### DESCRIPTION OF THE TASK
Could you output the records below as a numbered list, leaving out any blank lines?

Collected data entries

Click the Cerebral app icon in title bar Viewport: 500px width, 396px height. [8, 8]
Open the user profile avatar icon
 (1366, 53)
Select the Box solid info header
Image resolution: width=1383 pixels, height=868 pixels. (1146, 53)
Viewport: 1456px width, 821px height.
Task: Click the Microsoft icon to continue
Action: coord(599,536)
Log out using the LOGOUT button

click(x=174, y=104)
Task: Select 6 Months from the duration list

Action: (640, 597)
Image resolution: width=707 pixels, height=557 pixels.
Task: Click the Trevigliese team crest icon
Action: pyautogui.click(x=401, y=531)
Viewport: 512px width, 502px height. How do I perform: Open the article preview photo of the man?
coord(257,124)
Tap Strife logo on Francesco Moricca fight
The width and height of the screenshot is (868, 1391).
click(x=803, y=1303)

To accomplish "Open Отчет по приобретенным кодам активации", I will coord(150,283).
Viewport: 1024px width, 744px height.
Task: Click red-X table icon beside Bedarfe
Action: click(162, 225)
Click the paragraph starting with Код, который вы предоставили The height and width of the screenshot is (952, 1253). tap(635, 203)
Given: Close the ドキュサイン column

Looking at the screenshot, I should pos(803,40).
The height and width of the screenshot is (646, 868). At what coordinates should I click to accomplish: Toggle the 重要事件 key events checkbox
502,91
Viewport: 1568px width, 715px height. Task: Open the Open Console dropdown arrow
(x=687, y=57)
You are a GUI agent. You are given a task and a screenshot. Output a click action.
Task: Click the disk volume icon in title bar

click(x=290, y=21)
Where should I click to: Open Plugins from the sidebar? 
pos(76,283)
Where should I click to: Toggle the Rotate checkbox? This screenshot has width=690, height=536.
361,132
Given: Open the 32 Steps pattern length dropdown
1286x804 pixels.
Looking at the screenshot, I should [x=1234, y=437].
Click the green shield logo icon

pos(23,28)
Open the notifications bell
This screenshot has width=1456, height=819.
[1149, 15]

### FINISHED EXERCISE
1. Click the Cerebral app icon in title bar Viewport: 500px width, 396px height. [8, 8]
2. Open the user profile avatar icon
3.  (1366, 53)
4. Select the Box solid info header
5. Image resolution: width=1383 pixels, height=868 pixels. (1146, 53)
6. Viewport: 1456px width, 821px height.
7. Task: Click the Microsoft icon to continue
8. Action: coord(599,536)
9. Log out using the LOGOUT button
10. click(x=174, y=104)
11. Task: Select 6 Months from the duration list
12. Action: (640, 597)
13. Image resolution: width=707 pixels, height=557 pixels.
14. Task: Click the Trevigliese team crest icon
15. Action: pyautogui.click(x=401, y=531)
16. Viewport: 512px width, 502px height. How do I perform: Open the article preview photo of the man?
17. coord(257,124)
18. Tap Strife logo on Francesco Moricca fight
19. The width and height of the screenshot is (868, 1391).
20. click(x=803, y=1303)
21. To accomplish "Open Отчет по приобретенным кодам активации", I will coord(150,283).
22. Viewport: 1024px width, 744px height.
23. Task: Click red-X table icon beside Bedarfe
24. Action: click(162, 225)
25. Click the paragraph starting with Код, который вы предоставили The height and width of the screenshot is (952, 1253). tap(635, 203)
26. Given: Close the ドキュサイン column
27. Looking at the screenshot, I should pos(803,40).
28. The height and width of the screenshot is (646, 868). At what coordinates should I click to accomplish: Toggle the 重要事件 key events checkbox
29. 502,91
30. Viewport: 1568px width, 715px height. Task: Open the Open Console dropdown arrow
31. (x=687, y=57)
32. You are a GUI agent. You are given a task and a screenshot. Output a click action.
33. Task: Click the disk volume icon in title bar
34. click(x=290, y=21)
35. Where should I click to: Open Plugins from the sidebar? 
36. pos(76,283)
37. Where should I click to: Toggle the Rotate checkbox? This screenshot has width=690, height=536.
38. 361,132
39. Given: Open the 32 Steps pattern length dropdown
40. 1286x804 pixels.
41. Looking at the screenshot, I should [x=1234, y=437].
42. Click the green shield logo icon
43. pos(23,28)
44. Open the notifications bell
45. This screenshot has width=1456, height=819.
46. [1149, 15]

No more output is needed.